NPL sales reduce the
number of severely delinquent loans in the GSEs' portfolios and the rules are
subject to FHFA requirements that encourage NPL buyers to prioritize outcomes
for borrowers other than foreclosure, FHFA wrote. It isn't small potatoes:
through May 2016, GSEs sold 41,649 NPLs with aggregate UPB of $8.5 billion, and
loans included in NPL sales had an average delinquency of 3.4 years and an
average current LTV ratio of 98%, not including capitalized arrearages.
Pretium Mortgage Credit
Partners I Loan Acquisition, an entity affiliated with Pretium Partners, were
second-largest NPL buyer taking down 9 pools of loans with UPB of $1.48b at
settlement date; 7,571 loans, or 18.2% of total loan count sold. Coming in
3rd place was GCAT Management Services 2015-13, affiliated with
Angelo Gordon. 4th on the podium was MTGLQ Investors, affiliated
with Goldman Sachs.

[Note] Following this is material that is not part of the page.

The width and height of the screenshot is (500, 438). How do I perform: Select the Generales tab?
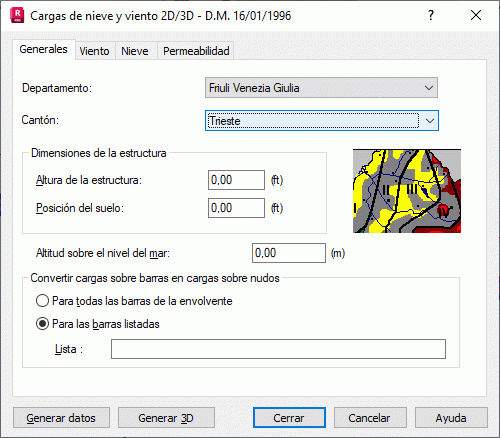(44, 49)
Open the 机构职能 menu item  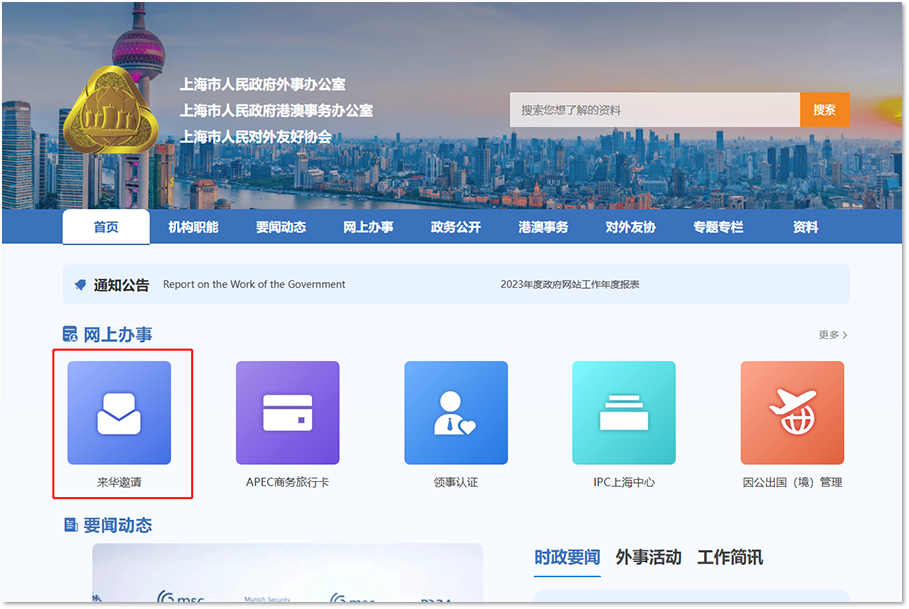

Runner-up buyers included Rushmore Loan Management
Services, New Residential, and Bayview.
Shifting our collective gaze to
the bond markets, recall that Friday we closed the 10-year at a yield of 1.37%.
We began yesterday with it 1.40%, and it closed at 1.43% - worse in price by
.625. The 5-year T-note, arguably a better proxy for MBS prices, worsened .375.
The good news, however, is that agency MBS prices did better than Treasury
market, and "tightened." In fact, MBS prices were largely
impervious to the treasury market tumble with FN30 3% confined to less than a
.125 range.
Not that they always move
in the opposite direction, but stocks rallied. The S&P 500 hit an all-time
high of 2,143.2. Since investors view stocks as riskier than bonds, this is
known as "risk on." Perhaps it was instigated by Kansas City Fed
President Esther George saying that rates are currently too low given the
economy's recent progress.
For news today we'll have
a raft of Fed speakers. We'll also have, at 10AM EDT, the JOLTS job openings
for May along with May wholesale inventories and sales. The Treasury will
auction $45 billion in 1-month bills at 11:30AM EDT and followed, at 1PM EDT,
by the second leg of this week's mini-refunding when $20 billion reopened
10-year notes are sold. Until all that happens the 10-year is currently at
1.47% and agency MBS prices worse about .125.